* [EXERCISE AIM] Copy the following lines word for word.

* [TASK INPUTS]
= = = = = = =
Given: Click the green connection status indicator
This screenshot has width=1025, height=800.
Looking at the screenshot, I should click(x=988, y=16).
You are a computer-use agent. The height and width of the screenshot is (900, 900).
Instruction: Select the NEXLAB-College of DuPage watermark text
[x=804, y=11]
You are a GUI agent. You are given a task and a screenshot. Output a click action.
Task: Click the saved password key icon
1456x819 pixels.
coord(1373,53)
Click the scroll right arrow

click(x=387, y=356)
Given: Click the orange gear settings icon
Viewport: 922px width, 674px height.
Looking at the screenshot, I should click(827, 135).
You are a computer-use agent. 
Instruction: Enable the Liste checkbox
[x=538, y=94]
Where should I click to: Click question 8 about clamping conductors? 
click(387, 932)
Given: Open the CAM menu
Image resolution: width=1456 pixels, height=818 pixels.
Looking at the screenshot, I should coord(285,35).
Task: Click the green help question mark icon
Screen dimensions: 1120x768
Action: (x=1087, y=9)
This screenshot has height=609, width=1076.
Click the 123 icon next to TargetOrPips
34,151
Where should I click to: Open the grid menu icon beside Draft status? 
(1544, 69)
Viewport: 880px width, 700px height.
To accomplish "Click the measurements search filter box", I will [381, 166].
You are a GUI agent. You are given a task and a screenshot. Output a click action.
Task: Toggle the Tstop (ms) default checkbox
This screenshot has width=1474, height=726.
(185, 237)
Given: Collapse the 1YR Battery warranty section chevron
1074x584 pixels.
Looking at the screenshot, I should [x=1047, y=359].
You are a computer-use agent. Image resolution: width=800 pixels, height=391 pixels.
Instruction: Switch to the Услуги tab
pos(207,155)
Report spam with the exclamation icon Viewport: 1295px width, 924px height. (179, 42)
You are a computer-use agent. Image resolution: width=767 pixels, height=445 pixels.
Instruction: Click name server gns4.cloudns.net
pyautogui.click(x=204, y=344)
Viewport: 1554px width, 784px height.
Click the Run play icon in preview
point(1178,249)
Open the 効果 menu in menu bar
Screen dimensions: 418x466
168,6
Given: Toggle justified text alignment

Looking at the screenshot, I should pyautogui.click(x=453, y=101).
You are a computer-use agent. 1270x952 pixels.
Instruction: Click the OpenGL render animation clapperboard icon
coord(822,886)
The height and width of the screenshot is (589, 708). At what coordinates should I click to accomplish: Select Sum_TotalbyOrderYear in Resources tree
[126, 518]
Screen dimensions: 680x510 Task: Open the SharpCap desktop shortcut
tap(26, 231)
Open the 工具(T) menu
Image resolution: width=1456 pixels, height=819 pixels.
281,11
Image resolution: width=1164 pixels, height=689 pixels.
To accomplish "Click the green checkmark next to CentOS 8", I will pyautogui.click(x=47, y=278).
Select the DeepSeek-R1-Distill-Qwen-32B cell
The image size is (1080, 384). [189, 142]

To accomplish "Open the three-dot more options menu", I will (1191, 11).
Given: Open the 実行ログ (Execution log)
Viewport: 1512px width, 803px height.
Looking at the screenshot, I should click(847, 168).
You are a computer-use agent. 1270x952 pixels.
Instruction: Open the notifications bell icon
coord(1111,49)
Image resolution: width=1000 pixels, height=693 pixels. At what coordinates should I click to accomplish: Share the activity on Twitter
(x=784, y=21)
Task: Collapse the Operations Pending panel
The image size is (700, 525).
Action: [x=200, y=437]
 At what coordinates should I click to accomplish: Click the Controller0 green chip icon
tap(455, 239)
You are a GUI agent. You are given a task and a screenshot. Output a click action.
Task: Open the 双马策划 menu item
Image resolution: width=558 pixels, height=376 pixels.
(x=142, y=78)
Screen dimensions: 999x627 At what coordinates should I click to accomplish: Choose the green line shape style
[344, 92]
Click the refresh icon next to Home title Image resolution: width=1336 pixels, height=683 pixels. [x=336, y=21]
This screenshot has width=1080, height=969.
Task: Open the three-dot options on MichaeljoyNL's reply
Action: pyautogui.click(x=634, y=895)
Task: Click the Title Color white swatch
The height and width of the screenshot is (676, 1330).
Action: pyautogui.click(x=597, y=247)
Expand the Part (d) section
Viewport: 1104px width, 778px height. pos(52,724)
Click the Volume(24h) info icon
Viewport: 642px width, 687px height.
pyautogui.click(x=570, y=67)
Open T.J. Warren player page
= = = = = = =
* [OUTPUT BELOW]
Given: Click the green connection status indicator
This screenshot has width=1025, height=800.
Looking at the screenshot, I should click(x=988, y=16).
You are a computer-use agent. The height and width of the screenshot is (900, 900).
Instruction: Select the NEXLAB-College of DuPage watermark text
[x=804, y=11]
You are a GUI agent. You are given a task and a screenshot. Output a click action.
Task: Click the saved password key icon
1456x819 pixels.
coord(1373,53)
Click the scroll right arrow

click(x=387, y=356)
Given: Click the orange gear settings icon
Viewport: 922px width, 674px height.
Looking at the screenshot, I should click(827, 135).
You are a computer-use agent. 
Instruction: Enable the Liste checkbox
[x=538, y=94]
Where should I click to: Click question 8 about clamping conductors? 
click(387, 932)
Given: Open the CAM menu
Image resolution: width=1456 pixels, height=818 pixels.
Looking at the screenshot, I should coord(285,35).
Task: Click the green help question mark icon
Screen dimensions: 1120x768
Action: (x=1087, y=9)
This screenshot has height=609, width=1076.
Click the 123 icon next to TargetOrPips
34,151
Where should I click to: Open the grid menu icon beside Draft status? 
(1544, 69)
Viewport: 880px width, 700px height.
To accomplish "Click the measurements search filter box", I will [381, 166].
You are a GUI agent. You are given a task and a screenshot. Output a click action.
Task: Toggle the Tstop (ms) default checkbox
This screenshot has width=1474, height=726.
(185, 237)
Given: Collapse the 1YR Battery warranty section chevron
1074x584 pixels.
Looking at the screenshot, I should [x=1047, y=359].
You are a computer-use agent. Image resolution: width=800 pixels, height=391 pixels.
Instruction: Switch to the Услуги tab
pos(207,155)
Report spam with the exclamation icon Viewport: 1295px width, 924px height. (179, 42)
You are a computer-use agent. Image resolution: width=767 pixels, height=445 pixels.
Instruction: Click name server gns4.cloudns.net
pyautogui.click(x=204, y=344)
Viewport: 1554px width, 784px height.
Click the Run play icon in preview
point(1178,249)
Open the 効果 menu in menu bar
Screen dimensions: 418x466
168,6
Given: Toggle justified text alignment

Looking at the screenshot, I should pyautogui.click(x=453, y=101).
You are a computer-use agent. 1270x952 pixels.
Instruction: Click the OpenGL render animation clapperboard icon
coord(822,886)
The height and width of the screenshot is (589, 708). At what coordinates should I click to accomplish: Select Sum_TotalbyOrderYear in Resources tree
[126, 518]
Screen dimensions: 680x510 Task: Open the SharpCap desktop shortcut
tap(26, 231)
Open the 工具(T) menu
Image resolution: width=1456 pixels, height=819 pixels.
281,11
Image resolution: width=1164 pixels, height=689 pixels.
To accomplish "Click the green checkmark next to CentOS 8", I will pyautogui.click(x=47, y=278).
Select the DeepSeek-R1-Distill-Qwen-32B cell
The image size is (1080, 384). [189, 142]

To accomplish "Open the three-dot more options menu", I will (1191, 11).
Given: Open the 実行ログ (Execution log)
Viewport: 1512px width, 803px height.
Looking at the screenshot, I should click(847, 168).
You are a computer-use agent. 1270x952 pixels.
Instruction: Open the notifications bell icon
coord(1111,49)
Image resolution: width=1000 pixels, height=693 pixels. At what coordinates should I click to accomplish: Share the activity on Twitter
(x=784, y=21)
Task: Collapse the Operations Pending panel
The image size is (700, 525).
Action: [x=200, y=437]
 At what coordinates should I click to accomplish: Click the Controller0 green chip icon
tap(455, 239)
You are a GUI agent. You are given a task and a screenshot. Output a click action.
Task: Open the 双马策划 menu item
Image resolution: width=558 pixels, height=376 pixels.
(x=142, y=78)
Screen dimensions: 999x627 At what coordinates should I click to accomplish: Choose the green line shape style
[344, 92]
Click the refresh icon next to Home title Image resolution: width=1336 pixels, height=683 pixels. [x=336, y=21]
This screenshot has width=1080, height=969.
Task: Open the three-dot options on MichaeljoyNL's reply
Action: pyautogui.click(x=634, y=895)
Task: Click the Title Color white swatch
The height and width of the screenshot is (676, 1330).
Action: pyautogui.click(x=597, y=247)
Expand the Part (d) section
Viewport: 1104px width, 778px height. pos(52,724)
Click the Volume(24h) info icon
Viewport: 642px width, 687px height.
pyautogui.click(x=570, y=67)
Open T.J. Warren player page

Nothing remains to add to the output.